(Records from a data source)
____________

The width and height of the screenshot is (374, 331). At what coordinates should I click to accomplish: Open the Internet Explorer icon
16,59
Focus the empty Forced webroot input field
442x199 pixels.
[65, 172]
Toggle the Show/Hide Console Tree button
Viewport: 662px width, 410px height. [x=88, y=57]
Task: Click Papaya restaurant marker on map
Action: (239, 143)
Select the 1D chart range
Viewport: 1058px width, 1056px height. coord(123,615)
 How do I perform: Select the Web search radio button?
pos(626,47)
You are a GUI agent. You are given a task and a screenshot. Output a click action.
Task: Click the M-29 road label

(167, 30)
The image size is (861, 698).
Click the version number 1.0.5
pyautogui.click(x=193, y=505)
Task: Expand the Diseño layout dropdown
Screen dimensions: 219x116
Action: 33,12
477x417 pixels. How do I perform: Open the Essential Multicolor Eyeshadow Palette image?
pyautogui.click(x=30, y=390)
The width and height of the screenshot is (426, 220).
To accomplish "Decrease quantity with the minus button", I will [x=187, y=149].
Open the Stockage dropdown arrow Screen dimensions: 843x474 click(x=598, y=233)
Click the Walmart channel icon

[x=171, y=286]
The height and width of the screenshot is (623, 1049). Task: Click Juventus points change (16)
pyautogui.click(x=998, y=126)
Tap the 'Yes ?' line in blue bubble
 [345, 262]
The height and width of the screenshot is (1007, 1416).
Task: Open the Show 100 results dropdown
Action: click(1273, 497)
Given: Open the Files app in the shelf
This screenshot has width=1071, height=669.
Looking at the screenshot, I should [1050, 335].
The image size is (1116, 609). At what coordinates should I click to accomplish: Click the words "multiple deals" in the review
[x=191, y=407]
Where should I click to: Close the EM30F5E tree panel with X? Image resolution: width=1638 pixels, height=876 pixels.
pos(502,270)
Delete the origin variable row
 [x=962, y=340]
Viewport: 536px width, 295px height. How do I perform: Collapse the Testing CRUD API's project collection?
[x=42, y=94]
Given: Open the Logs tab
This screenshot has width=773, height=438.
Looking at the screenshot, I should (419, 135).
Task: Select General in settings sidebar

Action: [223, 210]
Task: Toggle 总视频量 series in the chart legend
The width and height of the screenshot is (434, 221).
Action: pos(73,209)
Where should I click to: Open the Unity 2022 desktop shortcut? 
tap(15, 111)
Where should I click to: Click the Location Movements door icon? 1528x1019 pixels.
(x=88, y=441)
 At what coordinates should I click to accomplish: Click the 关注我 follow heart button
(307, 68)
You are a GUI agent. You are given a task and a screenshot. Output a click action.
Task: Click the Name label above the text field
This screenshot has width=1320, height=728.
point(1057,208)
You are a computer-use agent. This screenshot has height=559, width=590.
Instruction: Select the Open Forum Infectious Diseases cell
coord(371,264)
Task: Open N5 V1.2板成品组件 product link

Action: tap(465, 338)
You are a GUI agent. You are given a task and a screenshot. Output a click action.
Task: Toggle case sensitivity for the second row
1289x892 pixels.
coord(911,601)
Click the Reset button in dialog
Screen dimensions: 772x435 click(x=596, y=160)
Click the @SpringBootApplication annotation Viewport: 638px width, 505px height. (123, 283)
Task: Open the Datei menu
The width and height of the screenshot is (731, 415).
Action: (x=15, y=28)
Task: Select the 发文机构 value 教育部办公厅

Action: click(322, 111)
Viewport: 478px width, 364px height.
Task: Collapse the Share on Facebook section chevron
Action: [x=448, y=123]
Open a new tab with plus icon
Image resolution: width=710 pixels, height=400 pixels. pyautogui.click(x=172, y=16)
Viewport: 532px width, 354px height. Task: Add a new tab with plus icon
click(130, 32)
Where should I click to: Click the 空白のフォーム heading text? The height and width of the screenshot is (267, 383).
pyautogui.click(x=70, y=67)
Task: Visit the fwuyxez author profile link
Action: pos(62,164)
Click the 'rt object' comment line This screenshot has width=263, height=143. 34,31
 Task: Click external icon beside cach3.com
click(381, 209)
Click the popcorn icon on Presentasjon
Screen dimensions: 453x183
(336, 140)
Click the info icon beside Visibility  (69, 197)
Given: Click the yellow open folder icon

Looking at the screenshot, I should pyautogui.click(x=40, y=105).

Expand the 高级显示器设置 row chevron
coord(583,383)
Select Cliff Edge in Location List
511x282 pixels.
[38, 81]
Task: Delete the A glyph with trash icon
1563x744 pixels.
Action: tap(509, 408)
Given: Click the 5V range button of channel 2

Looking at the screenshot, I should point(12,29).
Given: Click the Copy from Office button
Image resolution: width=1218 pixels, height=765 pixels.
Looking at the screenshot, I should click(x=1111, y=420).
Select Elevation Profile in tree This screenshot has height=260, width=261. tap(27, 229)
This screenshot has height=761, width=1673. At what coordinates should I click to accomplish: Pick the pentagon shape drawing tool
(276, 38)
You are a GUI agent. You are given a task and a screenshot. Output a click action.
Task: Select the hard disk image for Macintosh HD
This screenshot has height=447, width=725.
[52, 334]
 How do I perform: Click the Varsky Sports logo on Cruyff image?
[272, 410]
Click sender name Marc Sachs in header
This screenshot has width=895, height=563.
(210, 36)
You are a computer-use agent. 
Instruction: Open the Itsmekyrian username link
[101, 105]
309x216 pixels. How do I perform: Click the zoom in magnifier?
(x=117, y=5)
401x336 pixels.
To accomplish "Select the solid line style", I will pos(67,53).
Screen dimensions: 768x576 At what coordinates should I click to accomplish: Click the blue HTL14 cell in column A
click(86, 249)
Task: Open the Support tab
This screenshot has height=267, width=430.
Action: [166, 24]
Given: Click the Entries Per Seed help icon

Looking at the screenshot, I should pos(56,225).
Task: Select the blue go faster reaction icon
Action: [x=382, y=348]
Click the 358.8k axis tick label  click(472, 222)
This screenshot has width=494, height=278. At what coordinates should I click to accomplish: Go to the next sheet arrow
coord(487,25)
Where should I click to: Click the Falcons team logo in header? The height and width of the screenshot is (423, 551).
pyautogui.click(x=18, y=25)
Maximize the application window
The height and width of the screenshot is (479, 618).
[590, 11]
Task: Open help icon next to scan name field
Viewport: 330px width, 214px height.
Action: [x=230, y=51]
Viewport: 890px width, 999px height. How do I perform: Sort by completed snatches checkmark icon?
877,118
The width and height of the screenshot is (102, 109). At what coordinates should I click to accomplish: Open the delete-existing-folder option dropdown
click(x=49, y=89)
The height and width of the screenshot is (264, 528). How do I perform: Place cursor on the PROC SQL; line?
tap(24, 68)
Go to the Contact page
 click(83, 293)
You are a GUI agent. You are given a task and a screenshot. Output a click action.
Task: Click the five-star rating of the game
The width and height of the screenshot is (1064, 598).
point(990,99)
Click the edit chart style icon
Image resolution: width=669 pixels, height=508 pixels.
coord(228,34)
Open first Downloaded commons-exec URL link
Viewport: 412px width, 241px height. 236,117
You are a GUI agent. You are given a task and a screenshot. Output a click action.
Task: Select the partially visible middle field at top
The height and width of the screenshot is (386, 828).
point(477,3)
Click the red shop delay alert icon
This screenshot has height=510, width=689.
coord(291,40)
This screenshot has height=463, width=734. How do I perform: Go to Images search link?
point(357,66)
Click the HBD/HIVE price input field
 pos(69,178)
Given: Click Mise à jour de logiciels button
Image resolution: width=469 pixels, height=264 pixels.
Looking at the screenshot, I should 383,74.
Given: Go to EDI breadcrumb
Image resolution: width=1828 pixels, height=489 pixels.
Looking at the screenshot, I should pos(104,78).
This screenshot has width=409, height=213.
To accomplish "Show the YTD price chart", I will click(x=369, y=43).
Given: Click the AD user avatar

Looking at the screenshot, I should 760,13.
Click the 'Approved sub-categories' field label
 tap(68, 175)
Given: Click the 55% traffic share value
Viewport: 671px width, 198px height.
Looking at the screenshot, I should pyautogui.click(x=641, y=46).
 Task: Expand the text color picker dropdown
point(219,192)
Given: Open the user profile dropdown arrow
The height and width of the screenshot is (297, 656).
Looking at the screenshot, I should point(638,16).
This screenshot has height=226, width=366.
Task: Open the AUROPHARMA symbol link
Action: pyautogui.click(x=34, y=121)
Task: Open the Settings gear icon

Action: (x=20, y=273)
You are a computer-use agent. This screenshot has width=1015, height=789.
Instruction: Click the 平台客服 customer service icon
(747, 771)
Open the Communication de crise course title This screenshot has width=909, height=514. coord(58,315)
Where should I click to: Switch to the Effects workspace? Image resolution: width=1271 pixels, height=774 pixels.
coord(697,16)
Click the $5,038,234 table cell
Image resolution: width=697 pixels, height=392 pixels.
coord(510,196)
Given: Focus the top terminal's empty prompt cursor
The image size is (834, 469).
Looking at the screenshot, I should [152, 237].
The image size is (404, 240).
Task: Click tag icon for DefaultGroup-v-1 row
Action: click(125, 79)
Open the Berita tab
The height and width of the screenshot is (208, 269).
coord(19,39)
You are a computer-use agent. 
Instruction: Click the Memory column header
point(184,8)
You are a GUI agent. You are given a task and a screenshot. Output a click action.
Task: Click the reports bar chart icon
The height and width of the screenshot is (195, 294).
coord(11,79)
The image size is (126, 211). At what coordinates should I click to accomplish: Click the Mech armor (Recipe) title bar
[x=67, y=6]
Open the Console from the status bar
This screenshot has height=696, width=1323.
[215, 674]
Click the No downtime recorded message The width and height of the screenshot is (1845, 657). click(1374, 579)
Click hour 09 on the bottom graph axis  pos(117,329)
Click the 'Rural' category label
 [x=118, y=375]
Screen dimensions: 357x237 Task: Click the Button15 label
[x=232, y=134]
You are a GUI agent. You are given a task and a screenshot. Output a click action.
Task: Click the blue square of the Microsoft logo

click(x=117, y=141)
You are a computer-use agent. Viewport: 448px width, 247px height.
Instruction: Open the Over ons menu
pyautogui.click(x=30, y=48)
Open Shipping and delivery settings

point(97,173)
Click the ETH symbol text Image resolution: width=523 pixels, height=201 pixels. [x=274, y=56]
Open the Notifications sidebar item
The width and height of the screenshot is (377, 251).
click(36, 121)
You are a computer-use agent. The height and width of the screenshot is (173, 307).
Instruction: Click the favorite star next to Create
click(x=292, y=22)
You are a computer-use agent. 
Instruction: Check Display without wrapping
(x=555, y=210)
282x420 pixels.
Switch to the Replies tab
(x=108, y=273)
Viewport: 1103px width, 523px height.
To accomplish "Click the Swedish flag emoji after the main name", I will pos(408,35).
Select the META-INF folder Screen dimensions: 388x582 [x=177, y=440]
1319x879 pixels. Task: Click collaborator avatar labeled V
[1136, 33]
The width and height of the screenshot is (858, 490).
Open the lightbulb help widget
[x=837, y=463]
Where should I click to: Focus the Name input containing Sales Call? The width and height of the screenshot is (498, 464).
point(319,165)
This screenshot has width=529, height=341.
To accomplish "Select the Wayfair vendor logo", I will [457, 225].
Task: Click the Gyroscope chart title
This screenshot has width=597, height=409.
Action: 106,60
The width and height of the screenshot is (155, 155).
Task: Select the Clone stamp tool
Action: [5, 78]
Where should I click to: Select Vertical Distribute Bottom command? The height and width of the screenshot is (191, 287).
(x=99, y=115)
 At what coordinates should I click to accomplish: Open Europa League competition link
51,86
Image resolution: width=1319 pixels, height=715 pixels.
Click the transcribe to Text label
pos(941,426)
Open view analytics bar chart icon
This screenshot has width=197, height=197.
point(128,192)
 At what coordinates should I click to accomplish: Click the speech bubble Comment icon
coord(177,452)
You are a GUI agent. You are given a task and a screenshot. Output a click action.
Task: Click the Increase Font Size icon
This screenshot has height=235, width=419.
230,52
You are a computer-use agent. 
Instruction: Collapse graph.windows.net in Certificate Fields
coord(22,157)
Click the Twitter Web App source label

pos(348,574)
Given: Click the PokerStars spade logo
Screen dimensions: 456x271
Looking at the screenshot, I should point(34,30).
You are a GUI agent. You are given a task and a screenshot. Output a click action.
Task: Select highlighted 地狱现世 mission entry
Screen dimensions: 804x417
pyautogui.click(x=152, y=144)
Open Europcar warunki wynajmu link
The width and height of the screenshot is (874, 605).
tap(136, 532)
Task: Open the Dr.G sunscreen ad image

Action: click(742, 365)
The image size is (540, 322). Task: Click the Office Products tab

____________

- _EXERCISE AIM_
Each line above with the word "will" needs to be copied.

- _SOLUTION TO THIS PROBLEM_
To accomplish "Decrease quantity with the minus button", I will [x=187, y=149].
To accomplish "Select the solid line style", I will pos(67,53).
To accomplish "Show the YTD price chart", I will click(x=369, y=43).
To accomplish "Click the Swedish flag emoji after the main name", I will pos(408,35).
To accomplish "Select the Wayfair vendor logo", I will [457, 225].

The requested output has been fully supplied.